[Extracted information]

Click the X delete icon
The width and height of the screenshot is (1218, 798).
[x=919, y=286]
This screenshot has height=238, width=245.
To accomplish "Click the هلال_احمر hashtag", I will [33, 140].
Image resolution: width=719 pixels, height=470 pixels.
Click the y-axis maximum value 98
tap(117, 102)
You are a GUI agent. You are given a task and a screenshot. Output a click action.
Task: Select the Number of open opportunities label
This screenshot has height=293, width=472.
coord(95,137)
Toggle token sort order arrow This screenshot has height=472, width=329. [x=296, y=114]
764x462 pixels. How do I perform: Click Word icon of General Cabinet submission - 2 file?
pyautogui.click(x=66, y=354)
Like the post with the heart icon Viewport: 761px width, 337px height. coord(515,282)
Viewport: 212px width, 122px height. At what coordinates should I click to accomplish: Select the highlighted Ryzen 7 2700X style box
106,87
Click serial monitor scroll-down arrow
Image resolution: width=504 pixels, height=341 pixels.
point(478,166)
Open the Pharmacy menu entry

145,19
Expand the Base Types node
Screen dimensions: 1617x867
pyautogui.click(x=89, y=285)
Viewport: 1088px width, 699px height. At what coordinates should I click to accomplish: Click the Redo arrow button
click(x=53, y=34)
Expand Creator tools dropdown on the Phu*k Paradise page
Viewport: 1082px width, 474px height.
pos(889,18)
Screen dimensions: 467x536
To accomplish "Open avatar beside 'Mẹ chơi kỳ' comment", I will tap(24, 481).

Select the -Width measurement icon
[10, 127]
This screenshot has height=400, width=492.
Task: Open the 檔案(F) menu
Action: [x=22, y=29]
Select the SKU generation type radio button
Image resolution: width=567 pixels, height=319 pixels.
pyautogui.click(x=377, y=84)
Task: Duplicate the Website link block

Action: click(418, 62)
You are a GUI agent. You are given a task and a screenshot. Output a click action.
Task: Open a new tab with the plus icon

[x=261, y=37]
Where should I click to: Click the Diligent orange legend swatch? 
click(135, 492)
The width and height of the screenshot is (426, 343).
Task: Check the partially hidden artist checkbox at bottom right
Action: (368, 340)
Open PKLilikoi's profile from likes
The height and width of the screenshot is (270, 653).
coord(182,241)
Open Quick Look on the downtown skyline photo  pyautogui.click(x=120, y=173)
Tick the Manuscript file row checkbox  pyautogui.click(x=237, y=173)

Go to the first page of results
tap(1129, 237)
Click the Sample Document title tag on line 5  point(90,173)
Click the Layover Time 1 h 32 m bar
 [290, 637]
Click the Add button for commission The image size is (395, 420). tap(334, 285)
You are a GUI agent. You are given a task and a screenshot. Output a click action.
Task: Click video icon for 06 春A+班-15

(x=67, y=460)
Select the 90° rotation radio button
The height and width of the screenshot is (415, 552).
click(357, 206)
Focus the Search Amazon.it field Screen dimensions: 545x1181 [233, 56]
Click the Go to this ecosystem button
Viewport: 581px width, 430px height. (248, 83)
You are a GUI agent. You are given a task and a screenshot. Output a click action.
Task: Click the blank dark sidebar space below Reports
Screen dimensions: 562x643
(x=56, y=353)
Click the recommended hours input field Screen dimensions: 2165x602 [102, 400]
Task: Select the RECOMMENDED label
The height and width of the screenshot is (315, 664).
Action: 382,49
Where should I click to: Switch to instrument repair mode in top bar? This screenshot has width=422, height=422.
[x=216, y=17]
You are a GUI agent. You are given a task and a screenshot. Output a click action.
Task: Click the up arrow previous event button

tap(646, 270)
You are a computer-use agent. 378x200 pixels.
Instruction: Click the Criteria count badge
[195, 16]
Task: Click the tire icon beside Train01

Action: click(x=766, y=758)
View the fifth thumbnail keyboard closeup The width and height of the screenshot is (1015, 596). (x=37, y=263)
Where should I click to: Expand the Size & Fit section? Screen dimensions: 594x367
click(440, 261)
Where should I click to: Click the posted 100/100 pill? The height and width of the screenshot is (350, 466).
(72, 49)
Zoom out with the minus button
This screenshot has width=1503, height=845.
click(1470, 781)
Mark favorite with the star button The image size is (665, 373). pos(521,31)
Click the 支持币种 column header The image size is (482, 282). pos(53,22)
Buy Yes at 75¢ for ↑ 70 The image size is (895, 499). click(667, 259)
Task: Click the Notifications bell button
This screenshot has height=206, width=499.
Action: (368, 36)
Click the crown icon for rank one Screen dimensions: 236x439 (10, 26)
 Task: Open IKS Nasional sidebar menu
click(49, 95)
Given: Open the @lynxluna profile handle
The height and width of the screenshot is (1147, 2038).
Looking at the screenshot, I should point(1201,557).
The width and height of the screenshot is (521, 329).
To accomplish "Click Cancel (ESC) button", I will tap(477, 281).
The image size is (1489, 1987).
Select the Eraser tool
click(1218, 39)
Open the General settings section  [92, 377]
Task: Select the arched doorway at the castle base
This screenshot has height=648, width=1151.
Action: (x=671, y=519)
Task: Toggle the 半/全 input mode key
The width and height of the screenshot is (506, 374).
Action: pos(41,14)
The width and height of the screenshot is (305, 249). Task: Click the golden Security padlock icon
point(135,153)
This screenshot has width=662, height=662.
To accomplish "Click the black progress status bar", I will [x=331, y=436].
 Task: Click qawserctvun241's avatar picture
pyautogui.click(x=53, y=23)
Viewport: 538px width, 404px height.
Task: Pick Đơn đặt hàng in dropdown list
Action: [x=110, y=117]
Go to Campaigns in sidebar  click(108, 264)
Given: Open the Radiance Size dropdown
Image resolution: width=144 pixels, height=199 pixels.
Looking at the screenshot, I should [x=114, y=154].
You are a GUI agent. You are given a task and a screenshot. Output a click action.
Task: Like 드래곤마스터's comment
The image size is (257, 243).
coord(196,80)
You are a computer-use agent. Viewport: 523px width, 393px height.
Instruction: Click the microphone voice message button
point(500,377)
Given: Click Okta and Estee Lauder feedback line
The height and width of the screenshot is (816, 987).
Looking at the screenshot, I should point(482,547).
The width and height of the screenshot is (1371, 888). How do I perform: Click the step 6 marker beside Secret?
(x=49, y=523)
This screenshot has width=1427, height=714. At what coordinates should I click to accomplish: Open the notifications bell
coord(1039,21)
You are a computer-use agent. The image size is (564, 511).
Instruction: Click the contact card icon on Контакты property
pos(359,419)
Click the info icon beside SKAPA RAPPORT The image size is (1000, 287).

[/Extracted information]

» **Work task**: The answer is to be a bare number, showing how many lines of the records contain "field".

» **Answer to the problem**: 2